*DIRECTIONS FOR THIS TASK*: From the listing below, copy only the lines running from the line that contains "Toggle the square" to the line that contains "You are a computer-use agent. Image", both included.

┌─ EXTRACTED ENTRIES

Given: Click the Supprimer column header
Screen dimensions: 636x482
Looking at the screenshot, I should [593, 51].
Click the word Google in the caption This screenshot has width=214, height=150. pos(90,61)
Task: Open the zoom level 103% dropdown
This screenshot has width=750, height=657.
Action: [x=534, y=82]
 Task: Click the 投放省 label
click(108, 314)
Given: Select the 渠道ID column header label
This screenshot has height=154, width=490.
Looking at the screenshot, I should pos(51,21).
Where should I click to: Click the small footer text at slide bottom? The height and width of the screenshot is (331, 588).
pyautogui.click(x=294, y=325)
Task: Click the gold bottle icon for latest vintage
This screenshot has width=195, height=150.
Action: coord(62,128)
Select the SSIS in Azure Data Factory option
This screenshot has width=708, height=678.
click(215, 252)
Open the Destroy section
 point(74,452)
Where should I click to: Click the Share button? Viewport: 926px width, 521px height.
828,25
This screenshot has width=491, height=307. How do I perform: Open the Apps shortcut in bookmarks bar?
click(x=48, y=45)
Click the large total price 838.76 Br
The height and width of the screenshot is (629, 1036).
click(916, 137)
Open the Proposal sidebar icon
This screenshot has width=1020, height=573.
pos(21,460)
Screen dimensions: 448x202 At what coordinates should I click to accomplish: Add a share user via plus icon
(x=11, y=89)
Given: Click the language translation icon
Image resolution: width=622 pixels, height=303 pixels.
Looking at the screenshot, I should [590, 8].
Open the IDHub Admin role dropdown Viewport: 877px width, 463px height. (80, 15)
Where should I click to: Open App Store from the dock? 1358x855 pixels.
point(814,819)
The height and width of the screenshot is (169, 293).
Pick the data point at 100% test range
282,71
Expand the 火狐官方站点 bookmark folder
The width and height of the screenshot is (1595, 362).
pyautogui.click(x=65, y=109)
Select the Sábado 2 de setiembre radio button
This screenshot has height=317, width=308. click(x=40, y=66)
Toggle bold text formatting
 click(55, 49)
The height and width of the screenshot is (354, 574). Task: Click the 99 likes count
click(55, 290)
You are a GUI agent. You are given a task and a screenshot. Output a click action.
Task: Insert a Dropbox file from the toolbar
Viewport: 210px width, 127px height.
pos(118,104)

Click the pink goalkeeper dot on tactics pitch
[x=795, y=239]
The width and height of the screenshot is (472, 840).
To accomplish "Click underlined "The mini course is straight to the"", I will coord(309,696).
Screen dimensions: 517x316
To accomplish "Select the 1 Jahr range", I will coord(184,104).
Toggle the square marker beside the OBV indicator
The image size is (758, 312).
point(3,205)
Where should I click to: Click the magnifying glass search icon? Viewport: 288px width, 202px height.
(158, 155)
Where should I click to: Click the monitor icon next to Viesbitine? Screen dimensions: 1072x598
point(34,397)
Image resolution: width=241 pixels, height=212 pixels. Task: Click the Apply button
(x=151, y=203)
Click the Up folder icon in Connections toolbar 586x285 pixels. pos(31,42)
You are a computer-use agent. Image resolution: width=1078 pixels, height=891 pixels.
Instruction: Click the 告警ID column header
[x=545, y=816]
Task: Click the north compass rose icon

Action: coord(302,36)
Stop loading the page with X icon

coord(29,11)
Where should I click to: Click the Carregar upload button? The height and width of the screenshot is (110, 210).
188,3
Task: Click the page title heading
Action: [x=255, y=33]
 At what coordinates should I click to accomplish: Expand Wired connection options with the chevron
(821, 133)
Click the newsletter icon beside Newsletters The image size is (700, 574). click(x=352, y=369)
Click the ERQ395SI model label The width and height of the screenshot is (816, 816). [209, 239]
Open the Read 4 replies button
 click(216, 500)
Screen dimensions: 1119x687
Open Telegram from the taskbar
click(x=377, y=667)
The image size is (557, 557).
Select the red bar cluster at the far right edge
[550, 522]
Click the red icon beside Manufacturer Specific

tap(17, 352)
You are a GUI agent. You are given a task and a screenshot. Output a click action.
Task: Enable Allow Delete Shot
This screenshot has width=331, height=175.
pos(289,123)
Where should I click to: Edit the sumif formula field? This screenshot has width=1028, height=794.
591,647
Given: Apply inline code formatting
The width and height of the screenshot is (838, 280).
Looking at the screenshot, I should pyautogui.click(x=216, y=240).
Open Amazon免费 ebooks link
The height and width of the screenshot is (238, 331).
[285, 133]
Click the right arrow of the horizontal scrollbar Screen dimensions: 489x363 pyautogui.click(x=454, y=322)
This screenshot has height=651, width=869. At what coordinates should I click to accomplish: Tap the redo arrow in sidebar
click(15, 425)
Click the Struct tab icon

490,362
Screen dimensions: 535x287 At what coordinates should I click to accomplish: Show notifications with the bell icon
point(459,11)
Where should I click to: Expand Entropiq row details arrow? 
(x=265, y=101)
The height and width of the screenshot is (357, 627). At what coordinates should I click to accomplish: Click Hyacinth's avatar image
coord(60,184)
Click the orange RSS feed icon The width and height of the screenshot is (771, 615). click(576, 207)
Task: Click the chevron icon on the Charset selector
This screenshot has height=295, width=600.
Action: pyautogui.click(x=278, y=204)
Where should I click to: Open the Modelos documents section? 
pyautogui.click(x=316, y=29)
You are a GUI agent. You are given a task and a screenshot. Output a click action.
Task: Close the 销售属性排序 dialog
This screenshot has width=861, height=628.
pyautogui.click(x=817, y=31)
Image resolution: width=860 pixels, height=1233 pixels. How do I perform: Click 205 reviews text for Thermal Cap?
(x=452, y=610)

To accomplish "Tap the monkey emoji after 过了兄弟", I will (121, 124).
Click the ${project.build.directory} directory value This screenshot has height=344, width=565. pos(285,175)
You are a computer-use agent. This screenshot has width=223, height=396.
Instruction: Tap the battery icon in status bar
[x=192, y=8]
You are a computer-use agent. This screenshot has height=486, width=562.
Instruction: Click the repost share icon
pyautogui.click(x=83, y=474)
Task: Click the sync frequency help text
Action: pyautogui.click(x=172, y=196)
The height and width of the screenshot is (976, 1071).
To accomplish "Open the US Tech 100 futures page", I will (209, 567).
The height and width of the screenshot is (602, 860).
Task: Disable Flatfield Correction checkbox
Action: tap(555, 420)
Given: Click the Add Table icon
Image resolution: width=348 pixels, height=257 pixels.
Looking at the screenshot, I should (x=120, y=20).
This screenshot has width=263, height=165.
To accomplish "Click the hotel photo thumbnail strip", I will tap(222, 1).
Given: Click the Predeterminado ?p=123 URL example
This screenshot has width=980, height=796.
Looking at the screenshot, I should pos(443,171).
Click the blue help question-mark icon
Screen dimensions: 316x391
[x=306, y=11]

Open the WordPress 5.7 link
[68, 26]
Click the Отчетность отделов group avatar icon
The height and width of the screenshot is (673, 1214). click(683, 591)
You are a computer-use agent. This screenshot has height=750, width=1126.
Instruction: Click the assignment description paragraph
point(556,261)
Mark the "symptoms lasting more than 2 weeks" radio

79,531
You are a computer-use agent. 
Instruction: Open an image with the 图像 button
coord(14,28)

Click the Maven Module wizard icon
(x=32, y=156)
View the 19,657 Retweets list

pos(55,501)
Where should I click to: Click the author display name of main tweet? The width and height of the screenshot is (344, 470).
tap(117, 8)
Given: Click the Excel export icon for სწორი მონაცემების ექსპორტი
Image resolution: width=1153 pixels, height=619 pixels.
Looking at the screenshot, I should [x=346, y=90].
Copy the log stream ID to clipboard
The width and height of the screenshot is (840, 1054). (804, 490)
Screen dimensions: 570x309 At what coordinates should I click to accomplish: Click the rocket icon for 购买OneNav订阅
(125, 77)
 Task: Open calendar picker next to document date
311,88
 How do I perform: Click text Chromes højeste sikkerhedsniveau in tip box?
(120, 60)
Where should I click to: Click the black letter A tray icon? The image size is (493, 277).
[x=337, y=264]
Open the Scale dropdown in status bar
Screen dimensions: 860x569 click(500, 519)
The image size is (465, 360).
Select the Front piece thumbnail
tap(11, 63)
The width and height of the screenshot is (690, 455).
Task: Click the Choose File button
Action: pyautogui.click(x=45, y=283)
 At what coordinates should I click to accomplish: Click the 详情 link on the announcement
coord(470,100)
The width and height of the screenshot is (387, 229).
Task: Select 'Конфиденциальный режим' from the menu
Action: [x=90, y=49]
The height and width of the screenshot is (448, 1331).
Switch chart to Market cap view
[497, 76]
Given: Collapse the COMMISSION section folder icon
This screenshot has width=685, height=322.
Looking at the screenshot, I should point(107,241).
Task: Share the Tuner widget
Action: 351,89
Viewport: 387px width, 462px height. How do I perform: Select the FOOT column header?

└─

*EXERCISE OUTPUT*:
Toggle the square marker beside the OBV indicator
The image size is (758, 312).
point(3,205)
Where should I click to: Click the magnifying glass search icon? Viewport: 288px width, 202px height.
(158, 155)
Where should I click to: Click the monitor icon next to Viesbitine? Screen dimensions: 1072x598
point(34,397)
Image resolution: width=241 pixels, height=212 pixels. Task: Click the Apply button
(x=151, y=203)
Click the Up folder icon in Connections toolbar 586x285 pixels. pos(31,42)
You are a computer-use agent. Image resolution: width=1078 pixels, height=891 pixels.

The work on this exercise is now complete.